Restructuring Activities - Three and Nine Months Ended September 30, 2014

In connection with the Electronics Acquisition, the Company commenced a restructuring program designed to achieve cost savings through transaction synergies. The Company expects to incur approximately $40 million to $60 million of restructuring costs during the program. During the three-months ended September 30, 2014, the Company recorded $5 million of severance and termination benefits under this program associated with approximately 115 employees. The Company anticipates recording additional restructuring charges related to this program in future periods as underlying plans are finalized. Approximately $4 million remains accrued at September 30, 2014.
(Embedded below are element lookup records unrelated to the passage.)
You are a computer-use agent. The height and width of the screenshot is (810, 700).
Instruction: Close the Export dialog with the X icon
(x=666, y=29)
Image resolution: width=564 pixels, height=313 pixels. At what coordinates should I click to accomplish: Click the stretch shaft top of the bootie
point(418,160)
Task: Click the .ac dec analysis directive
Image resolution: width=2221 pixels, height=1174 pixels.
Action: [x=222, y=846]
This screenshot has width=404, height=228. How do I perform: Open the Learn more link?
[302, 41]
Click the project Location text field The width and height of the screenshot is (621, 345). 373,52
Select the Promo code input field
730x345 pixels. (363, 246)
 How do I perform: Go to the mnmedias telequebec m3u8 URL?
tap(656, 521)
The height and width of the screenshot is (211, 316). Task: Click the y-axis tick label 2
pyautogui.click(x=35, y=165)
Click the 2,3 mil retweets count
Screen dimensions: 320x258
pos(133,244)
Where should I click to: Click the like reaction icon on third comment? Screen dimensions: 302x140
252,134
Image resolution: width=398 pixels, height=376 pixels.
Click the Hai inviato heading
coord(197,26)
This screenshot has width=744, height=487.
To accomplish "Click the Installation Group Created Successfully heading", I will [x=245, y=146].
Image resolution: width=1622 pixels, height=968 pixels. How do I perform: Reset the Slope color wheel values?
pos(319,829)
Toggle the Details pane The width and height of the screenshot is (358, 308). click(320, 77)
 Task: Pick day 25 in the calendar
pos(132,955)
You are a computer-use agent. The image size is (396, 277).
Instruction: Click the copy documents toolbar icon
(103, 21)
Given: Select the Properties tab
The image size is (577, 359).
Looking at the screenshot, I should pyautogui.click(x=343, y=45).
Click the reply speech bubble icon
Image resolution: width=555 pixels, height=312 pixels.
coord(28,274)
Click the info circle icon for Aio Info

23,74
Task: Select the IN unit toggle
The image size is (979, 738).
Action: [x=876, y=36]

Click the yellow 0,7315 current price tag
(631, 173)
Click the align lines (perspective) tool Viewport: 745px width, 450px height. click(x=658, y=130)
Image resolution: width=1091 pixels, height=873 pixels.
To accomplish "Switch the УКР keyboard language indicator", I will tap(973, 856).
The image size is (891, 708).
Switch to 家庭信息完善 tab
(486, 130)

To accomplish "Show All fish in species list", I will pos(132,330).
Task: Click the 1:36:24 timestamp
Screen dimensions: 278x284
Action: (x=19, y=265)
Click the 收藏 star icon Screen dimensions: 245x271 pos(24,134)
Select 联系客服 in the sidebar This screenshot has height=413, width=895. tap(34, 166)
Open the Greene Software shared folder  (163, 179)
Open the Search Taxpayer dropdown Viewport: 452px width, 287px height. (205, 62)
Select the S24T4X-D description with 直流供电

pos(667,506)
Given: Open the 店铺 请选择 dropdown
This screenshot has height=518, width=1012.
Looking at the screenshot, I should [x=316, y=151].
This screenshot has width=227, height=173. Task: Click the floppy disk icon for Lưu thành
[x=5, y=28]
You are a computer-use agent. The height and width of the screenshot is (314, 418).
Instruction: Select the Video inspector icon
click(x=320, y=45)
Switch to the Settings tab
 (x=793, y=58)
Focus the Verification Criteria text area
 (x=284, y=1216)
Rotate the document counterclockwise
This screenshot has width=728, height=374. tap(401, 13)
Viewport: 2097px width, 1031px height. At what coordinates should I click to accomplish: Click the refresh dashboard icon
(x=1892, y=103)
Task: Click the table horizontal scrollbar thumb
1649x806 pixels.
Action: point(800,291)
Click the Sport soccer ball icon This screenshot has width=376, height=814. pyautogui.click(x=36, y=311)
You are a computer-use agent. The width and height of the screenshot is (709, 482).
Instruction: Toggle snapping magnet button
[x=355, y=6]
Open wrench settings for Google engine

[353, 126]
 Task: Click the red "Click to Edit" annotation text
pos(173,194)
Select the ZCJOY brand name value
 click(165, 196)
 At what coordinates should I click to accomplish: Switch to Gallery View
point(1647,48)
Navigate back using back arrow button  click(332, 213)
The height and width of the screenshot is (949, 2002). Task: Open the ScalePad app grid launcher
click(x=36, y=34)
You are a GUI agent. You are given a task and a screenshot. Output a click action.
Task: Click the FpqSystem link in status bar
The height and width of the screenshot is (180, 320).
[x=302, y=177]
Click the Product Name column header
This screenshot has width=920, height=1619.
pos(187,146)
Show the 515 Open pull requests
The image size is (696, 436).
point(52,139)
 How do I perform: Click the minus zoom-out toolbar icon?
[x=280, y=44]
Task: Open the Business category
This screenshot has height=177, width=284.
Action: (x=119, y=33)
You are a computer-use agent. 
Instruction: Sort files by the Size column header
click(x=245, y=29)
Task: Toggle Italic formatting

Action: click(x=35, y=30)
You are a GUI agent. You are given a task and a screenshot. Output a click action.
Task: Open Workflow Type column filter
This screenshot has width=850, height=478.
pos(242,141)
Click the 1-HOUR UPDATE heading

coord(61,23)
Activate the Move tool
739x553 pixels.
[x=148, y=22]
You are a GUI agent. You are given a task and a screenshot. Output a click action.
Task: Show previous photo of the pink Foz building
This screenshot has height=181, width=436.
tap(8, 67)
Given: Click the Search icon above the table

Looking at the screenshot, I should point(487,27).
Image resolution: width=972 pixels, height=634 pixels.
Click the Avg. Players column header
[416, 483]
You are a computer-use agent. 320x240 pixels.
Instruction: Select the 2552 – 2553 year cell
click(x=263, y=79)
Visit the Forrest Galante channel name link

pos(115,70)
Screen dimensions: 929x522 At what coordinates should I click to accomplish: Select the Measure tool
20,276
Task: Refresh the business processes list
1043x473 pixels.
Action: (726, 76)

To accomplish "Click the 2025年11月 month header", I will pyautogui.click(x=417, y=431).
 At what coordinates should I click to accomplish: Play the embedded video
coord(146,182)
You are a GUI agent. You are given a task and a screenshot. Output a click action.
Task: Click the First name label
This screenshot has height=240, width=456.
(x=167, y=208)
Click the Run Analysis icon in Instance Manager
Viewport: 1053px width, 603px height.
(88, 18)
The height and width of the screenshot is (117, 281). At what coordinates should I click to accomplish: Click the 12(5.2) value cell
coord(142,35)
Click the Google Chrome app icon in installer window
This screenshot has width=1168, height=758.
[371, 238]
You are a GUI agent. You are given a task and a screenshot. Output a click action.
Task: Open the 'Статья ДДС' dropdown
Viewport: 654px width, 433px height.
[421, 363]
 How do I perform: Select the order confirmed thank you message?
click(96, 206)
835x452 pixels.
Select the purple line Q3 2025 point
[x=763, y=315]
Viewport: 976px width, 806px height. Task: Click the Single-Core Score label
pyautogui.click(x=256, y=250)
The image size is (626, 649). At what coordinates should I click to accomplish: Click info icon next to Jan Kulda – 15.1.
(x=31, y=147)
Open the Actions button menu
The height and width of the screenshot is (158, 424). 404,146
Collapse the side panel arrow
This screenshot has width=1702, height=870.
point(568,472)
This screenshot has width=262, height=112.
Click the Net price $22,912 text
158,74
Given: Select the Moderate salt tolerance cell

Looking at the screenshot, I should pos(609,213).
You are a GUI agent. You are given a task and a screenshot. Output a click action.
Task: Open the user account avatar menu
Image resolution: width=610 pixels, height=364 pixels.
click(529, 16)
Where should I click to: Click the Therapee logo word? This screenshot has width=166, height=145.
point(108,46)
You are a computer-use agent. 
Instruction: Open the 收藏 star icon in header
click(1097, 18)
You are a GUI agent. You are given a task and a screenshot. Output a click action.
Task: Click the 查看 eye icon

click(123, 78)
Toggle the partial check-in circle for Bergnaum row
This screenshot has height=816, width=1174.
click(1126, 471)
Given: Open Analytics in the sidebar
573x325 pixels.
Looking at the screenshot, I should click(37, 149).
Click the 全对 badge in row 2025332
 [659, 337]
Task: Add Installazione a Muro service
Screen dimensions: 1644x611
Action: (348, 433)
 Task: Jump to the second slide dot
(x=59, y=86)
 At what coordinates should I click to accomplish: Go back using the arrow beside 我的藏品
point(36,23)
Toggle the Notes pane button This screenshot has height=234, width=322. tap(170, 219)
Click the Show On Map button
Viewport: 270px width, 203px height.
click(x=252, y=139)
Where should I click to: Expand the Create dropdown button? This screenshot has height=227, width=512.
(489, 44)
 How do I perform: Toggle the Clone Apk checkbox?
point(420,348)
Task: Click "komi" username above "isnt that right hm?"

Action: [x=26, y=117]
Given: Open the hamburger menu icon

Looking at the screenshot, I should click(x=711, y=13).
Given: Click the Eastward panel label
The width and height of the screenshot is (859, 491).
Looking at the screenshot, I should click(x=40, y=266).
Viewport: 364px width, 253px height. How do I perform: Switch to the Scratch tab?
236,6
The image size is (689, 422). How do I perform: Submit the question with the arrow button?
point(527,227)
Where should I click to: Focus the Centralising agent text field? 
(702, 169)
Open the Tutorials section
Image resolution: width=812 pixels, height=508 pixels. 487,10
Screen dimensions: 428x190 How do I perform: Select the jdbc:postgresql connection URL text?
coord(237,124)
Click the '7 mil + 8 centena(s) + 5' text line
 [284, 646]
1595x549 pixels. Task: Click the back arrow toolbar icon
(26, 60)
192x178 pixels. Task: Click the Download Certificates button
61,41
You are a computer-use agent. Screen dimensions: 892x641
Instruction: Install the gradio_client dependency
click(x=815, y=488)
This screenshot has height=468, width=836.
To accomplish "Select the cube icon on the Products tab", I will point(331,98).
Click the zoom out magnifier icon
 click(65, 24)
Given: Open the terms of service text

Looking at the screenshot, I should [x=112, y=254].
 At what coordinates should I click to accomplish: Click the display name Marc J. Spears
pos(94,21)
The Company previously announced a $100 million restructuring program designed to reduce fixed costs and to improve operational efficiency by addressing certain under-performing operations. In connection with that program, the Company announced plans to restructure three European Interiors facilities, to consolidate its Climate operations and to realign its corporate and administrative functions directly to their corresponding operational beneficiary. As of September 30, 2014, this $100 million restructuring program has been substantially completed. During the three-months ended September 30, 2014, the Company recorded $10 million of restructuring expenses, including amounts associated with discontinued operations, primarily related to the following activities:

The previously announced closure of the Climate facility located in Quilmes, Argentina. In connection with the closure, the Company recorded an additional $3 million of restructuring expenses, related to severance and termination benefits.
The Company recorded $6 million of severance and termination benefits associated with approximately 100 employees at two European Interiors facilities. This amount has been classified within discontinued operations on the Consolidated Statements of Comprehensive (Loss) Income for the three-month period ended September 30, 2014. Approximately $3 million remains accrued as of September 30, 2014.

During the second quarter of 2014, the Company recorded $17 million of restructuring expenses, including amounts associated with discontinued operations, among which $10 million and $2 million were primarily related to severance and termination benefits in connection with the previously announced closure of the Climate facilities in Quilmes, Argentina and Port Elizabeth, South Africa, respectively, and $5 million was in connection with the previously announced restructuring of three Interiors facilities in France.

Utilization represents payments for severance and other employee termination benefits and special termination benefits reclassified to pension and other postretirement employee benefit liabilities, where such payments are made from the Company’s benefit plans.

Restructuring Activities - Three and Nine Months Ended September 30, 2013

During the third quarter of 2013, the Company recorded $10 million of restructuring expenses, net of reversals, primarily related to severance and termination benefits associated with approximately 250 employees, including $7 million related to the reorganization of the operations at a facility in Brazil and $2 million in connection with the reorganization of the Company's Climate operations.

During the first quarter of 2013, the Company recorded $20 million of restructuring expenses, net of reversal, primarily related to severance and termination benefits associated with approximately 140 employees, including $14 million in connection with the reorganization of the Company's Climate operations in France and $6 million related to the transformation of its corporate and administrative functions. The Company recorded $2 million of additional restructuring expenses associated with these programs during the first quarter of 2014.